What happened

Shares of construction-oriented retailer Floor & Decor Holdings (FND 0.38%) rose 11% in August according to data from S&P Global Market Intelligence. Gym company Planet Fitness (PLNT 1.16%) had an even better showing, rising 16.5%. However, all retail names didn't do nearly that well, with recreational vehicle and outdoor specialist Camping World Holdings (CWH 2.60%) off by roughly 20.5% in the month. 

August represents an interesting turn of events when you step back and look at the earnings of each of these three retail names. To help put that in perspective, however, it helps to examine the price performance of the stocks between January and August. Over that eight month span Camping World Holdings was up 97%, Floor & Decor was up 44%, and Planet Fitness was down nearly 19%. For reference, the S&P 500 index was up 8.5% over the same period. 

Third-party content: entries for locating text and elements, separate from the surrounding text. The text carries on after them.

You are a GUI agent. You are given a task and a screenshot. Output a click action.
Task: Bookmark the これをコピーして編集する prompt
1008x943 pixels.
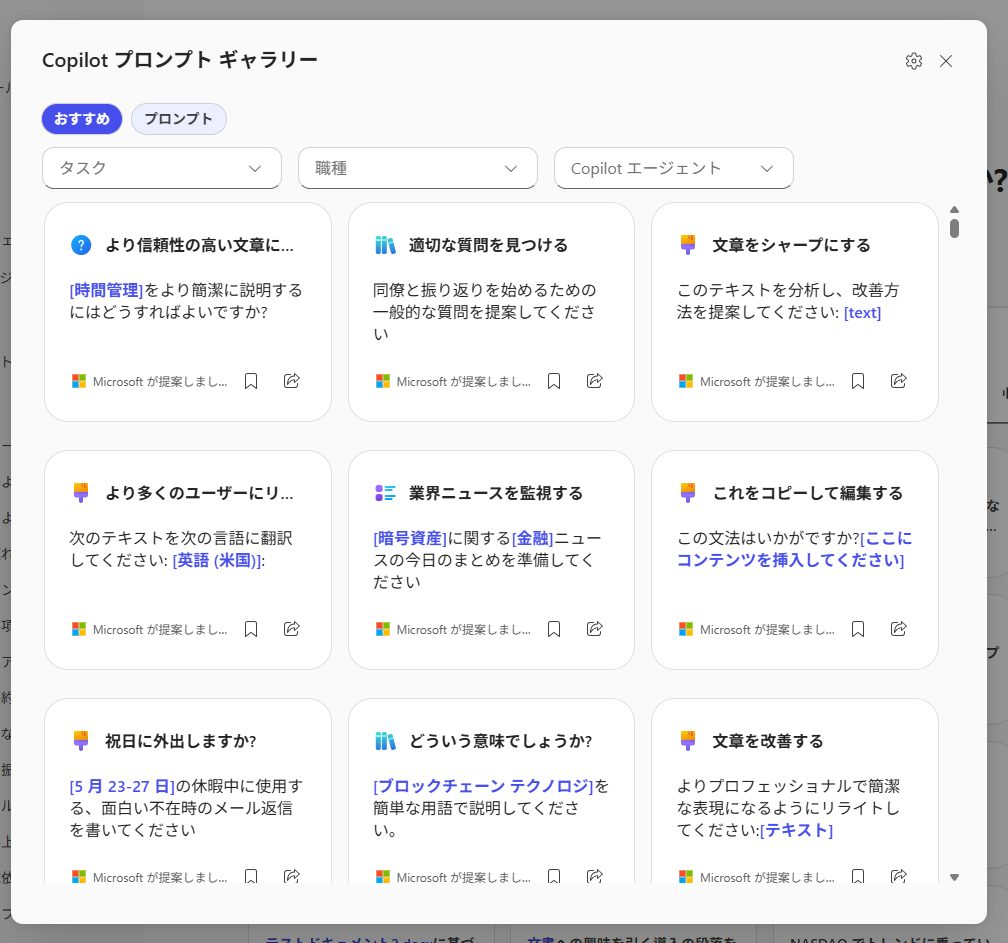(x=857, y=629)
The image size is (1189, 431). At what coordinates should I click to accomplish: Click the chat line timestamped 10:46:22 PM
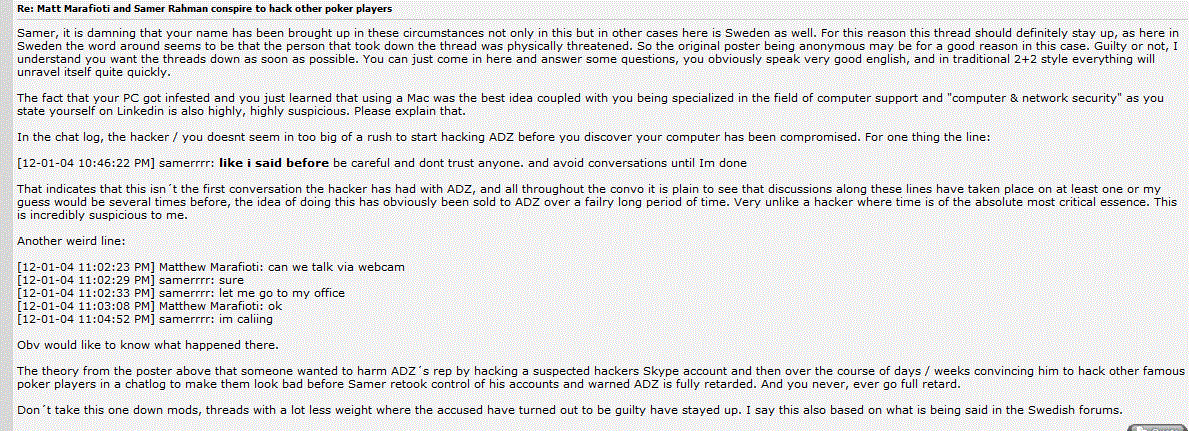coord(382,162)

An arm pointing to graph on computer screen

Image source: Getty Images.

So what

Planet Fitness is easily the biggest turnaround of the three when it comes to stock price. That makes complete sense given the impact of COVID-19 on its business. The company's gyms were at the center of the pandemic storm, noting that the coronavirus is easily spread in group settings with a lot of heavy breathing going on. Not surprisingly, its gyms were shut down, cutting off revenue across its business. When it reported second-quarter earnings in early August the numbers were terrible, with revenue off by roughly 78% over the same quarter in 2019. Earnings fell to a loss of $0.36 per share compared to a profit of $0.41 per share in the previous year. Investors, however, had been expecting bad news. The focus, instead, was likely on the fact that the company had reopened 1,477 of its 2,059 gyms. Moreover, those numbers actually included 21 new gyms, as Planet Fitness is continuing to expand despite the current headwinds. Investors clearly think the future will be much brighter than the recent past, which is not at all an outlandish assumption given how bad things got during the shutdown.  

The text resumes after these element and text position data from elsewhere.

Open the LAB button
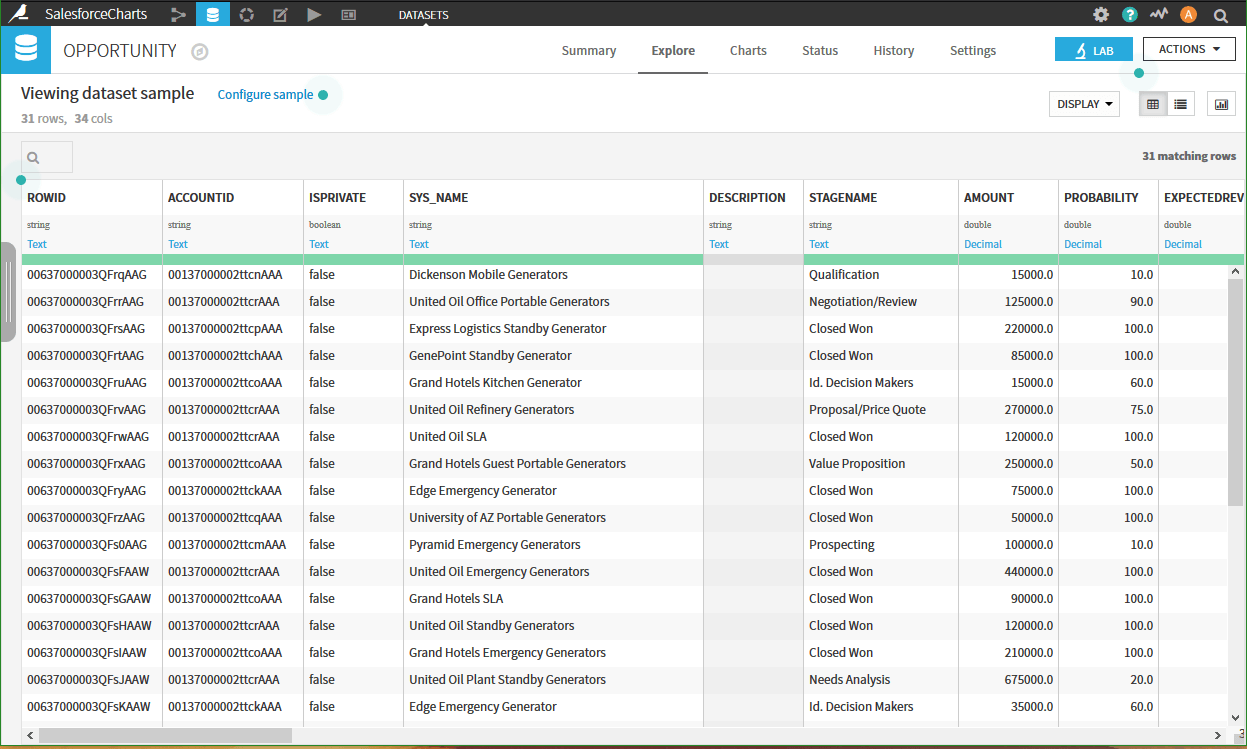The image size is (1247, 749). click(x=1094, y=48)
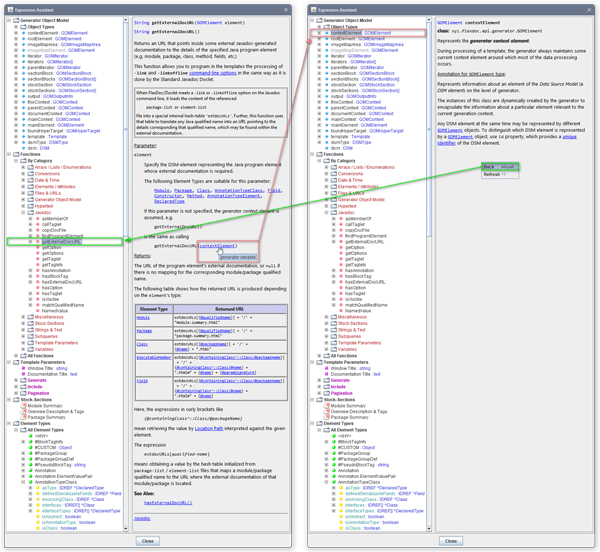Expand Conversions category in left tree
Screen dimensions: 600x552
pyautogui.click(x=23, y=173)
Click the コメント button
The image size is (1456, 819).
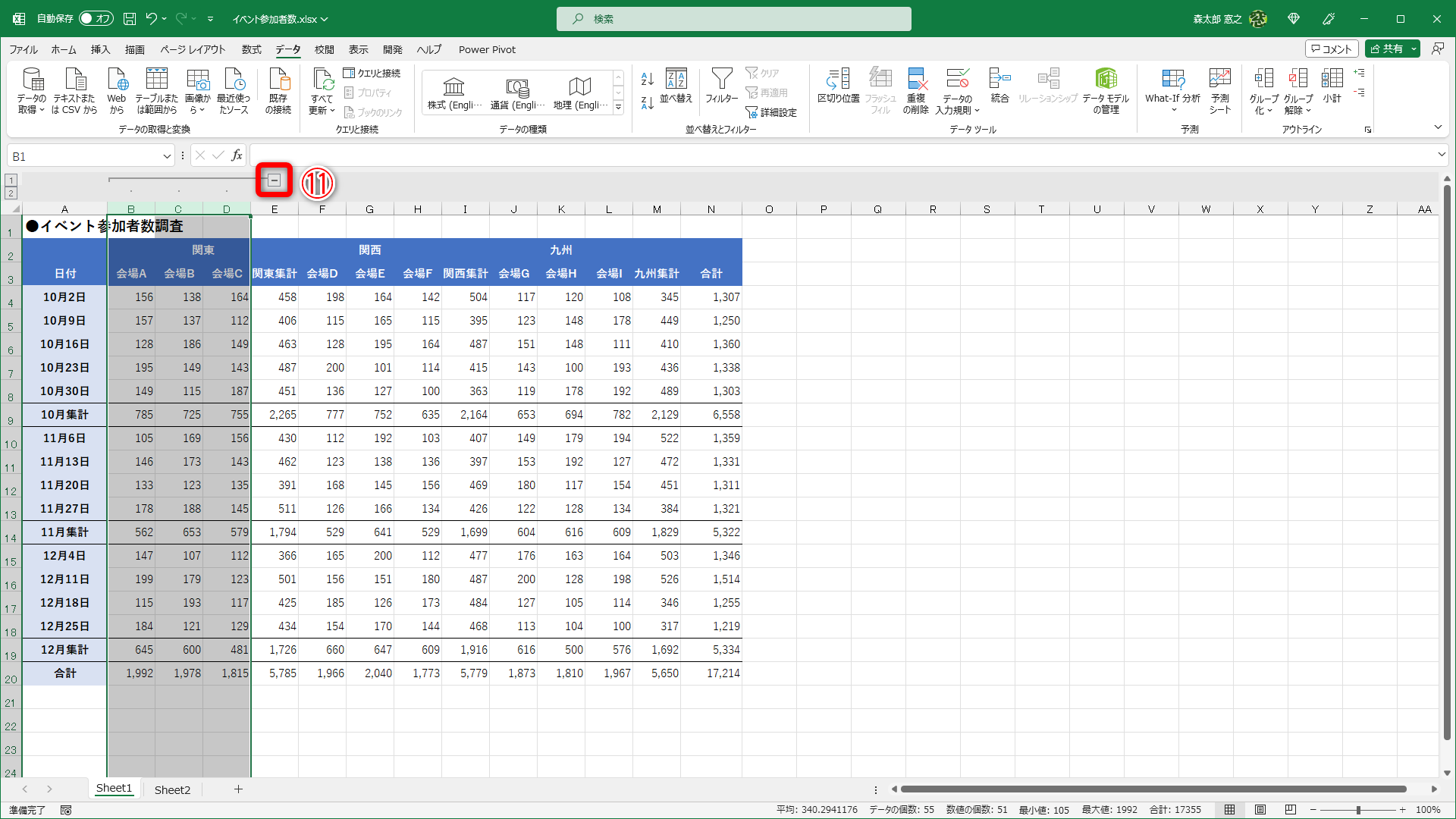pyautogui.click(x=1331, y=49)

Floor & Decor reported earnings in late July and it, too, was hit by the impact of COVID-19. Sales were down by 11% in the quarter compared to 2019, with adjusted earnings off by nearly 62%. Like Planet Fitness, that bad news was largely expected. The news on the reopening front, meanwhile, was pretty good, as the company was able to reopen all of its locations in June. Furthermore, comparable-store sales growth was 7.7% in June, after a series of poor relative showings during the shutdown because shuttered stores don't generate any sales. July's strong number, however, showed that demand has picked up quickly as the retailer reopened its stores. Floor & Decor also announced it was increasing its new store opening plans for 2020 from 11 to 13 and reaffirmed its plans to expand its store base by roughly 20% in 2021. In other words, given the COVID-19 setback, Floor & Decor is still doing fairly well overall. One thing worth noting, and perhaps monitoring, is that the retailer did a secondary offering in August. The sellers involved were larger shareholders looking to sell stock, with the company seeing no cash from the transaction. This isn't unusual or inherently bad from a big-picture perspective, but the timing of the decision should probably make investors a bit edgy.   

CWH Chart

CWH data by YCharts

The oddball of this trio is Camping World Holdings, which saw its stock fall in August. When it reported second-quarter earnings in early August, it reported top-line growth of 9% year over year. Earnings increased more than threefold, going from $0.46 per share in the second quarter of 2019 to $1.54 in the same quarter of 2020. As consumers were asked to stay home to help slow the spread of COVID-19, they were clearly looking for ways to spend their time and RVs were seen as a good option. Investors were quick to react to that shift, however, bidding the stock up while the shares of other retailers were floundering. At the end of July, for example, Camping World's shares were up 160% for the year. After a spike in early August along with earnings, the stock quickly started to sell off. The key here is that investors had priced a lot of good news into the stock and were likely looking to lock in gains as the U.S. economy began to reopen, leading to downward pressure on the shares. Long-term investors should note that, based on the still-huge year-to-date price advance relative to the market, there continues to be a lot of good news priced in here (as of this writing, the stock was still up around 100% for the year even after a material price drop).   

Now what

There is a transition taking place today as the big-picture story shifts from the economy being effectively shut down because of COVID-19 to the economy starting to reopen. The names that benefited from the closures involved in slowing the spread of the coronavirus, like Camping World, may find that it was just a temporary boost. And the retailers that saw results fall off during the shut down, like Planet Fitness and Floor & Decor, are likely to see financial results tick higher. Wall Street has a bad habit of overreacting on both the upside and downside, which means investors will want to keep their wits about them in the quarters ahead as they look at retail stocks like Camping World, Floor & Decor, and Planet Fitness.